WRITTEN TASK:
Revise the items below by replacing "Given" with "Instruction" everywhere it occurs and keeping everything else the same. Leave the pictures out of your version.

---------- RECORD EXTRACTS

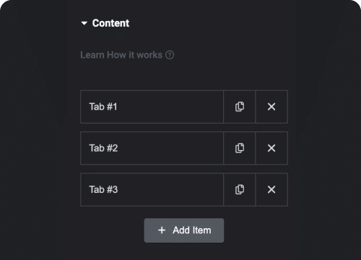This screenshot has width=361, height=260.
Task: Click the empty area of Tab #1 row
Action: point(170,107)
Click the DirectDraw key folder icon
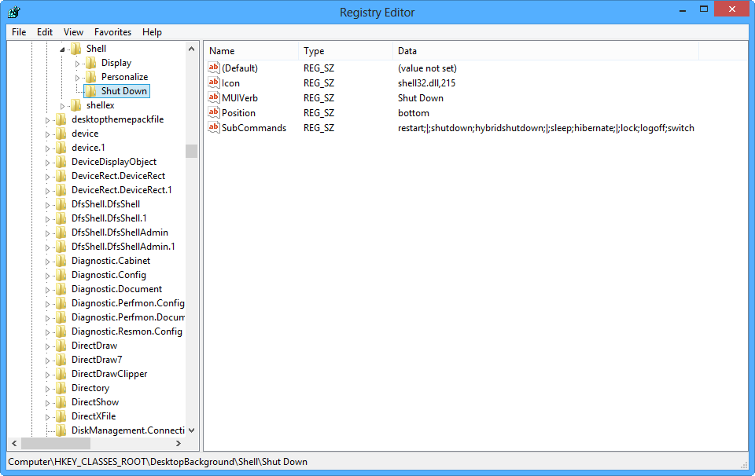Viewport: 755px width, 476px height. [x=61, y=346]
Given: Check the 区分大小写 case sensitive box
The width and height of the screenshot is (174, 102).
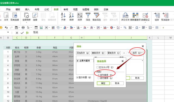Looking at the screenshot, I should click(98, 67).
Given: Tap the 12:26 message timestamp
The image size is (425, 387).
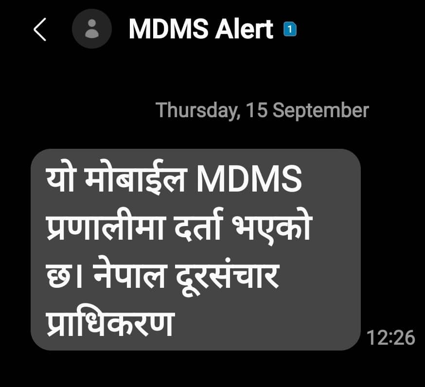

--------------------

EXERCISE SOLUTION:
This screenshot has width=361, height=260.
Task: Click the empty area of Tab #1 row
Action: point(170,107)
Click the DirectDraw key folder icon
Viewport: 755px width, 476px height. [x=61, y=346]
Instruction: Check the 区分大小写 case sensitive box
The width and height of the screenshot is (174, 102).
Looking at the screenshot, I should click(98, 67).
Instruction: Tap the 12:26 message timestamp
The image size is (425, 387).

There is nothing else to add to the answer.